Re: Awk script running in QShell -- MIDRANGE-L

On 21-Jul-2016 13:09 -0500, CRPence wrote:

<<SNIP>> I infer the primary problem is with the value being
assigned to the Record Separator (RS) variable in\by the script, or
in the way the awk utility is [not] handling what gets assigned for
that value [as contrasted with the results seen by the OP on a PC].
Unsure why the string of '~|~\n|~\r\n' is not a valid\functional
awk-regexp for denoting three possible values for EOL when
establishing a value for $0 on either Mac or IBMi, but that seems to
be an [if not the] issue. <<SNIP>>

Reading the docs on the Record Separator (RS) /special variable/ in an AIX manual, I determined that, likely to be expected, is that the RS does not support the (extended regular expression) [https://www.ibm.com/support/knowledgecenter/ssw_aix_61/com.ibm.aix.cmds1/awk.htm#awk__a10498fe], whilst Field Separator (FS) /special variable/ apparently does. And, that the RS apparently accepts only the first character; i.e. RS="~\r\n|~\n"; is no different than RS="~";

Thus for the script [http://pastebin.com/qepNCBsG] and data [http://archive.midrange.com/midrange-l/201607/msg00431.html] given by the OP, the issue seems that when RS='~', the /records/ [i.e. the value of $0 upon the read] are going to include all of the line data up to the tilde character, but excluding the tilde. Thus the CRLF [\r\n] or the LF [\n] characters [as the record delimiter of the file] that follow the tilde [which serves as the record separator for the data], will become the first character(s) of the next line\record of input defined by $0. The exact same issue occurs for awk on my Mac; see [http://archive.midrange.com/midrange-l/201607/msg00521.html]
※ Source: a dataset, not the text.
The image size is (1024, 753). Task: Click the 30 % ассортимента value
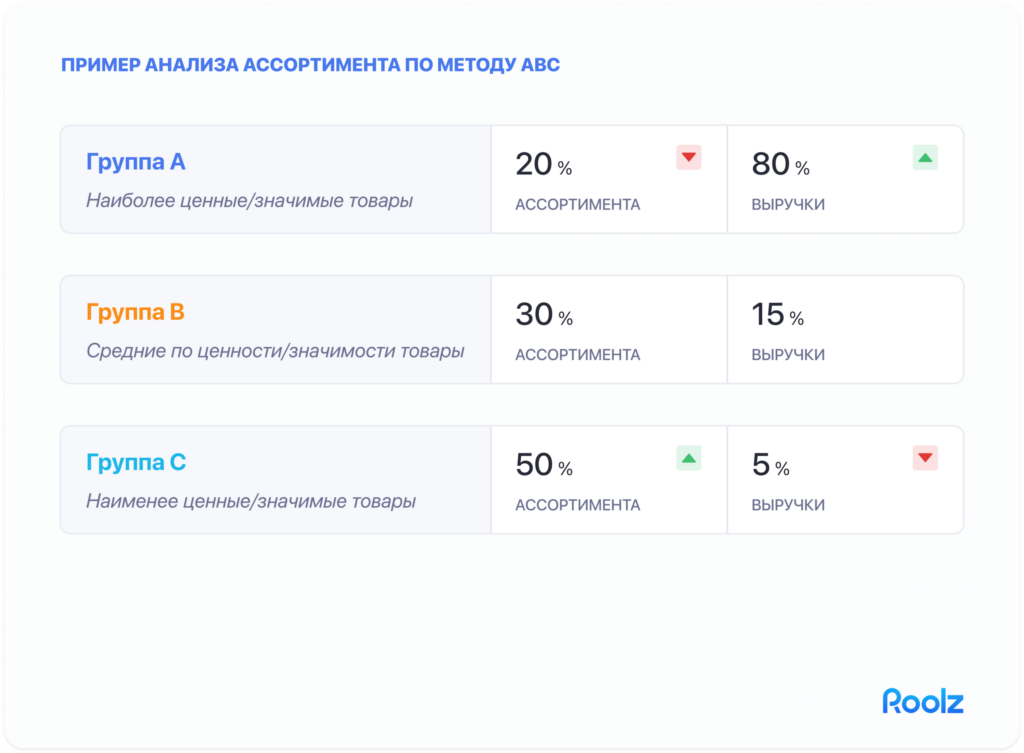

Understanding that, is the key to solving the problem. And while not intending to imply that the following is a _good_ or even a proper means of resolution, the changes were successful in my tests, per producing expected results both with the given test data and with that test data since changed to have the tildes removed -- and functional given both of those data variants, with either the CRLF or just the LF, as the record delimiter for the input file.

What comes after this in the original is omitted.